# Work Dress/Flight Jacket name tags



## sbrooks1983 (31 Jan 2008)

Does anyone know if the name patches for the old work dress shirts/flight jackets are still available anywhere?


----------



## MCpl Burtoo (31 Jan 2008)

I don't believe they are available through the system anymore as work dress is now CadPat, but you might want to check out http://www.cpgear.com (name tapes). They seem to carry all kinds of name tapes. Check with your unit dress regs, as you might be able to order "unique" unit name tapes from your unit kit shop to wear on your coveralls and flight jacket.


----------



## sbrooks1983 (31 Jan 2008)

Thanks for the quick reply.  I tried CPgear, and actually ordered their "Navy blue with Gold thread" name tape, which seemed to be close to what I was looking for, but it didn't turn out as expected.

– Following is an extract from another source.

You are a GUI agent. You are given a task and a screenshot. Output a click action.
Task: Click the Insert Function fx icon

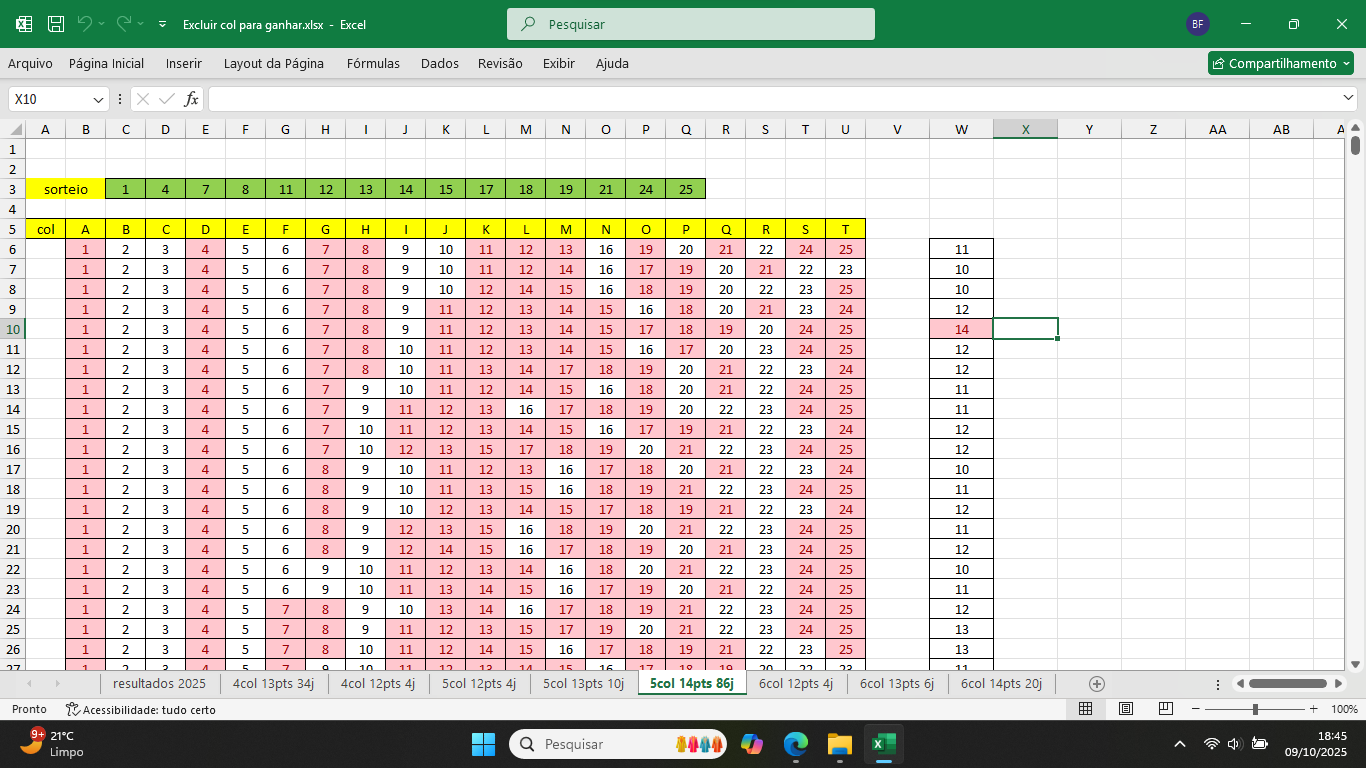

I contacted them and asked if they make the ones I'm looking for, and they don't.


----------



## Inch (31 Jan 2008)

I think they're still in the system, the Air Force guys still have them on their NCD's when onboard ships.


----------



## PViddy (31 Jan 2008)

They should still be in the system, i just received 5 of them from my Detachment awhile ago, just had to send an e mail up the chain to supply, they were mailed to my unit.  The AF Firefighters still wear them on their coveralls ?

cheers,

PV


----------